From Mungo Park to the UN invasion of Mali

“Hello mate,” writes Matt in an email. “Welcome! You can come back to the Sleeping Camel. I’ve decided to stay open. Because the UN has arrived in Mali the hotel is full again “. Matt, the Australian manager of a cheap hotel for backpackers in Bamako is filled with optimism once more.

After the capture of northern Mali by Muslim extremists from North Africa last year, the tourism sector died in one stroke. No traveller, not even the adventurer riding on a motorbike through the Sahara, comes to a land of terror groups and crumbling government authority.

After the French intervention against the Islamic radicals in January, a manager of a large hotel had predicted to me: “First will come the journalists, then follow the hordes of aid workers until finally the United Nations will arrive and take over. And that will mean a much better business than tourists”.

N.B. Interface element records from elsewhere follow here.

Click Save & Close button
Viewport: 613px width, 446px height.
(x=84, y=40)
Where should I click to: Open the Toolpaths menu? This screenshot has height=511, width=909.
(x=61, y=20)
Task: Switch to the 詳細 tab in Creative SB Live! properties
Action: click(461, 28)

In November 2011, Sjaak Rijke, a Dutchman, stayed at the Sleeping Camel. A few days later he travelled north and was kidnapped in Timbuktu, together with two other foreigners. The train driver from Woerden remains in captivity up till today. A group of white Africans now occupies some rooms at the Sleeping Camel. They work with a private company hired by the United Nations to remove landmines. “We come from Rhodesia”, says one of them standing under a huge painting of a classic hippie whose artistic brains are exploding all over the wall.

The UN appropriated as their headquarters the Hotel Amitié. It is a fashionable hotel, built with money from the lynched Libyan leader Gaddafi. It is situated right next to the French Embassy in Bamako, the country that really calls the shots in Mali. Amitié is a fortress. “A few suicide vests will not be sufficient for an attack here,” jokes an employee who has come to fetch me at the gate, “only a truck full of explosives can blow us up”. An angry UN employee in the lobby says to a colleague: “Ban Ki-moon welcomes in a statement the elections, and at the same time calls for the establishment of a national reconciliation commission. Does he not know that such a committee already exists?”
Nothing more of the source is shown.